De nombreux travaux déjà effectués sur le sujet
Ces dernières années, le parlement a déjà consacré plusieurs travaux à des sujets proches. Au Sénat, on note un rapport sur les filières djihadistes en France et en Europe rendu par le sénateur Jean-Pierre Sueur (Socialiste et républicain) en avril 2015, un rapport sur les collectivités territoriales et la prévention de la radicalisation présenté par les sénateurs Jean-Marie Bockel (UDI) et Luc Carvounas (Socialiste et apparenté) en avril 2017, ou encore un rapport des sénatrices Esther Benbassa (EELV) et Catherine Troendlé (Les Républicains) sur la « déradicalisation » en juillet 2017. A noter aussi le travail de Nathalie Goulet (Union centriste), présenté en juillet 2016, intitulé « de l’Islam en France à un Islam de France ».
Du côté de l’Assemblée nationale, les députés Eric Diard (LR) et Eric Poulliat (LREM) ont remis en juin dernier un rapport sur la radicalisation dans les services publics.

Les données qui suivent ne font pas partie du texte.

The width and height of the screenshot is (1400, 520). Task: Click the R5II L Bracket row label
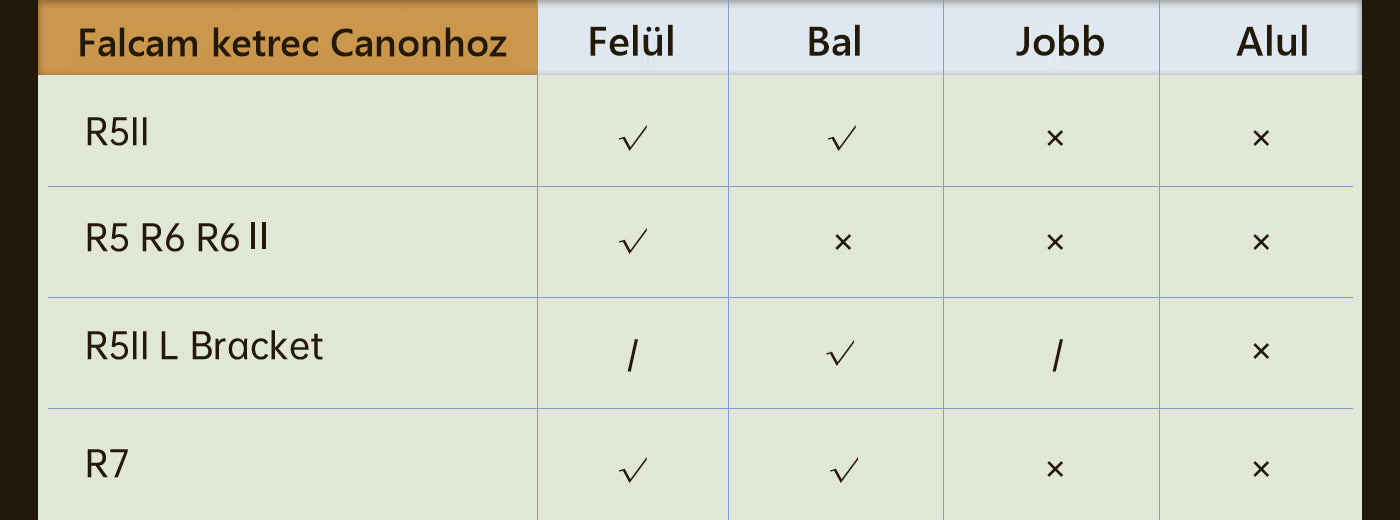coord(204,346)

Tous arrivent peu ou prou aux mêmes conclusions : il faut améliorer la prévention et la formation des élus locaux et des agents à la détection. Alors que peut apporter un nouveau travail sur le sujet ?
Priorité à la prévention
Pour le sénateur Jean-Marie Bockel, membre de la commission d’enquête et président de la délégation aux collectivités territoriales, interviewé par la Gazette lundi 25 novembre, la question la plus intéressante et la plus importante est justement celle de la prévention. « L’essentiel de notre travail doit porter là-dessus car une fois que le processus de radicalisation est engagé, on sait qu’il sera difficile et aléatoire de revenir en arrière. Je pense donc qu’il faut prendre en compte tous les travaux déjà effectués sur le sujet et réactualiser le diagnostic. Il faut avoir le regard le plus lucide possible, ni dans le déni, ni dans l’exagération. »

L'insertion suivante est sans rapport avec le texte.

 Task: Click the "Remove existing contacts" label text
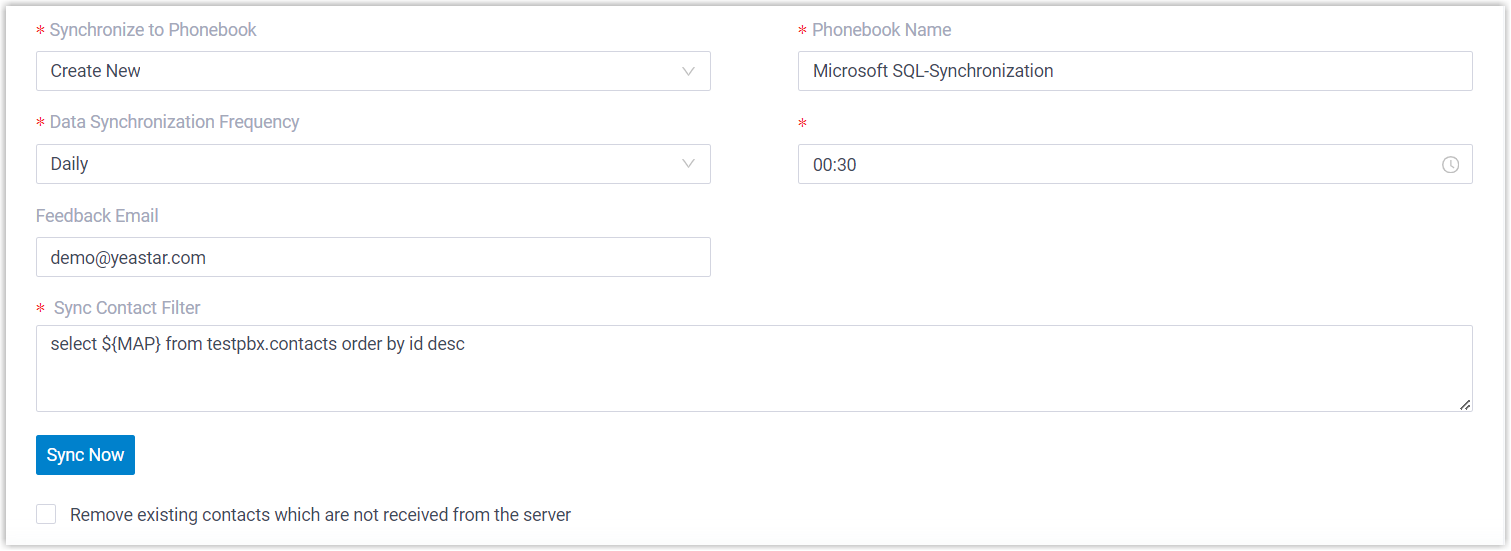[320, 515]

A ce sujet, le sénateur rappelle que les conclusions de son rapport présenté en avril 2017 sont toujours d’actualité : l’implication des maires est primordiale. « Les maires sont à la fois plus à même de repérer les effets de ce phénomène, et de contribuer aux réponses des responsables publics dans leur ensemble. Mais ils sont aussi les mieux placés pour voir combien on est aujourd’hui loin du compte entre ce qu’ils voient et les réponses à apporter qui ne dépendent pas d’eux seuls. Ils se sentent démunis par rapport à quelque chose qu’ils perçoivent. »

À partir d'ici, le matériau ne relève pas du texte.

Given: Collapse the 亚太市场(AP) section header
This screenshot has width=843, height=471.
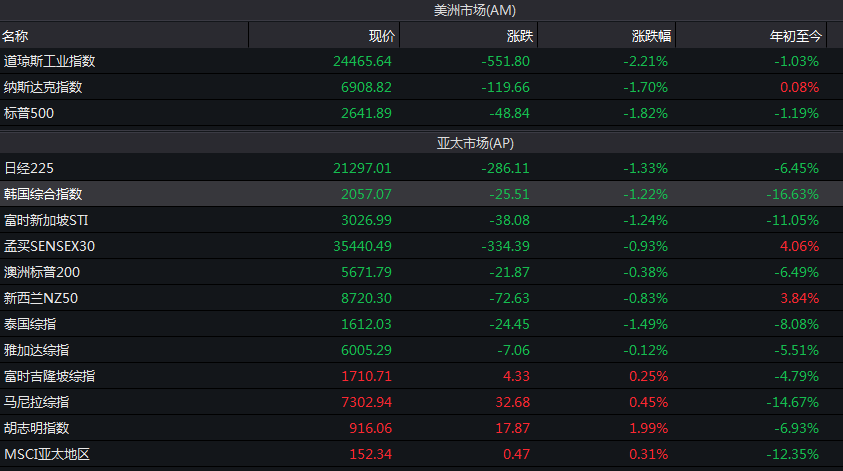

Pour lui, il faudrait renforcer les actions au niveau local. « Du point de vue des territoires, le partenariat me parait essentiel. Sur ces questions, si l’on attend tout de l’Etat régalien (gouvernement, préfet, justice, police) il y aura toujours des trous dans la raquette. Si, par contre, on met en œuvre le maillage territorial et l’action des élus locaux, cela devient plus intéressant », poursuit Jean-Marie Bockel. Évoquant la réussite des contrats locaux de sécurité, le sénateur estime qu’il faut aller plus loin en y intégrant la notion de prévention de la radicalisation. Des questions qui seront d’ailleurs sans doute abordées au sein de la délégation aux collectivités territoriales qui a engagé un travail sur l’ancrage territorial des forces de sécurité intérieures.
Enfin, il convient aussi selon Jean-Marie Bockel de bien définir les objectifs de cette commission d’enquête : « il ne faut pas simplement prévenir les actions violentes mais aussi les effets pervers et préjudiciables d’un islamisme radical, même pacifiste, qui souhaite transformer la société en menaçant la laïcité et le vivre ensemble. » Sur ce point, rappelons que le ministre de l’Intérieur a appelé les préfets à la mobilisation. Par une circulaire signée le 28 novembre dernier, Christophe Castaner les enjoint à placer la lutte contre l’islamisme et le communautarisme au cœur de leur mission.